▶ What the exercise asks
Only the lines from the one containing "You are a computer-use" through the last line of the material should be copied, exactly as written and without pictures.

▶ Material supplied
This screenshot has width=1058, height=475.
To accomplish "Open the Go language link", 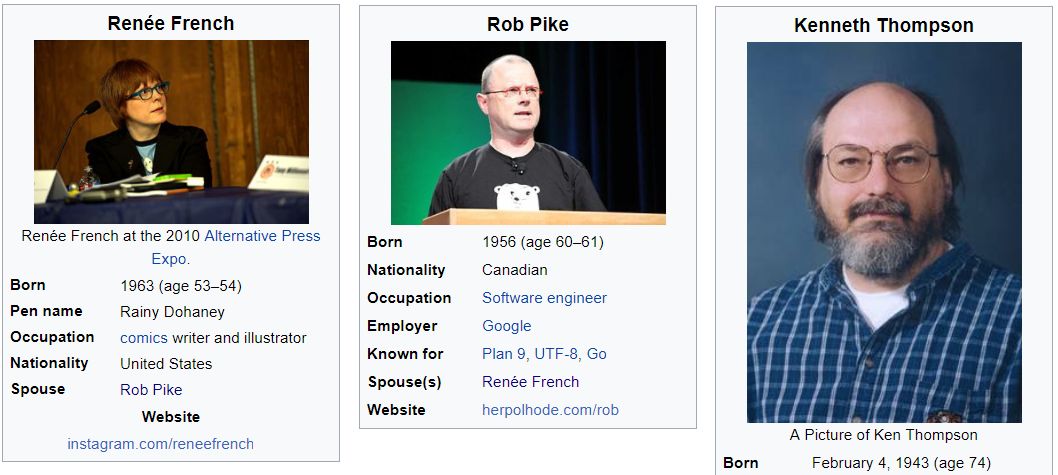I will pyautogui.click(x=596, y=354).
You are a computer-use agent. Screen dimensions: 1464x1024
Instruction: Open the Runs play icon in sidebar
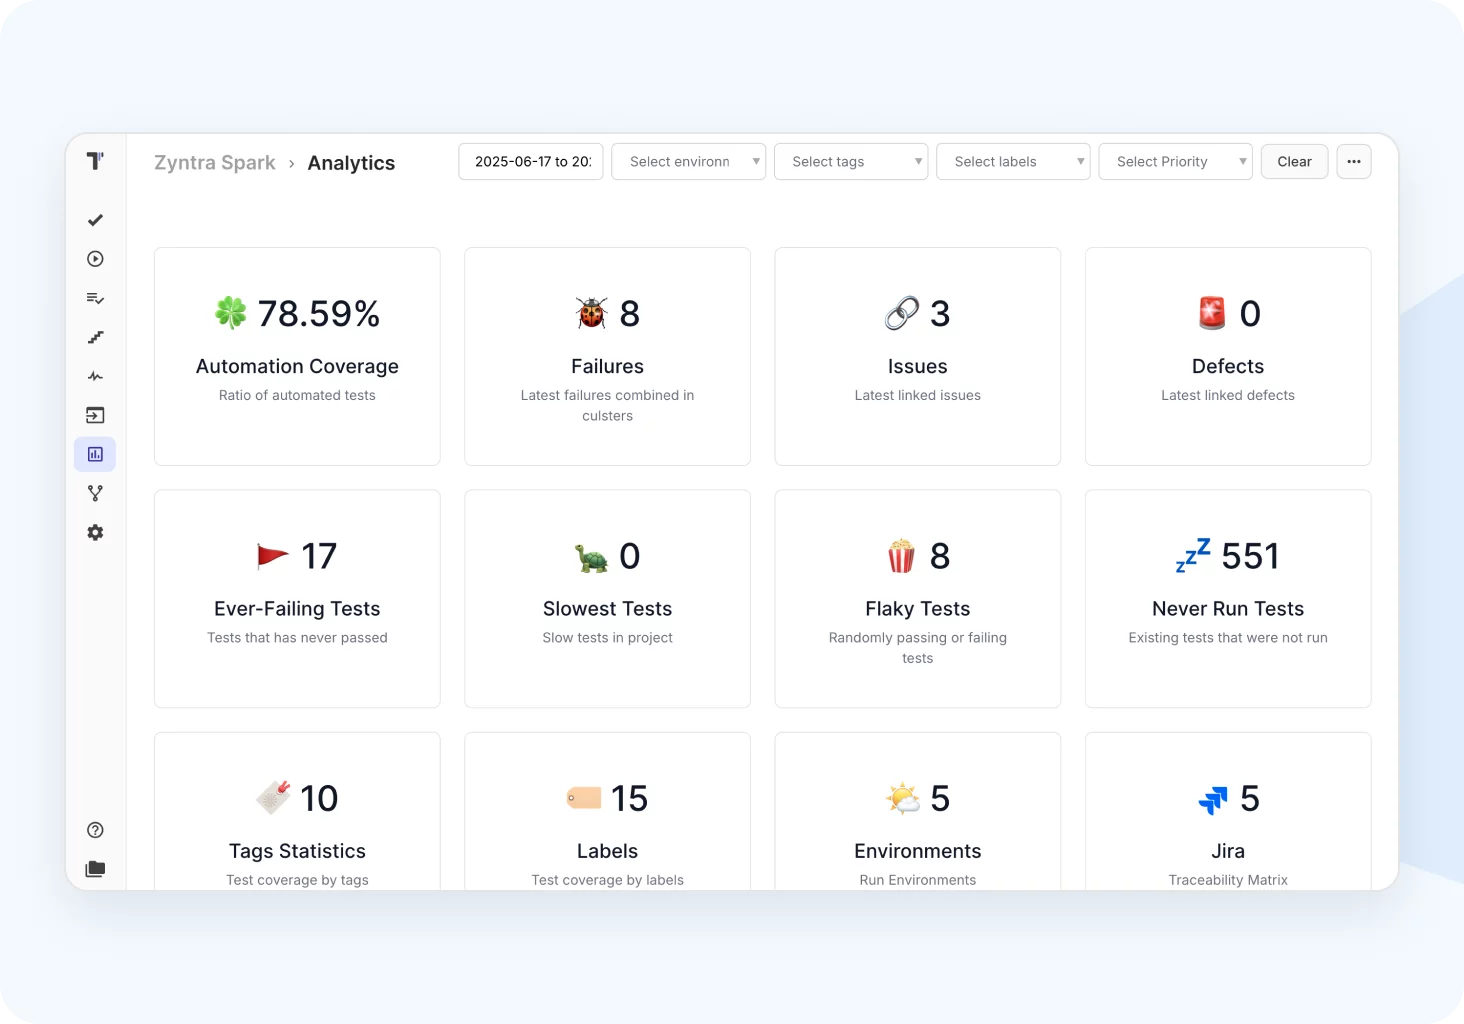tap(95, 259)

▶ Task solution
You are a computer-use agent. Screen dimensions: 1464x1024
Instruction: Open the Runs play icon in sidebar
tap(95, 259)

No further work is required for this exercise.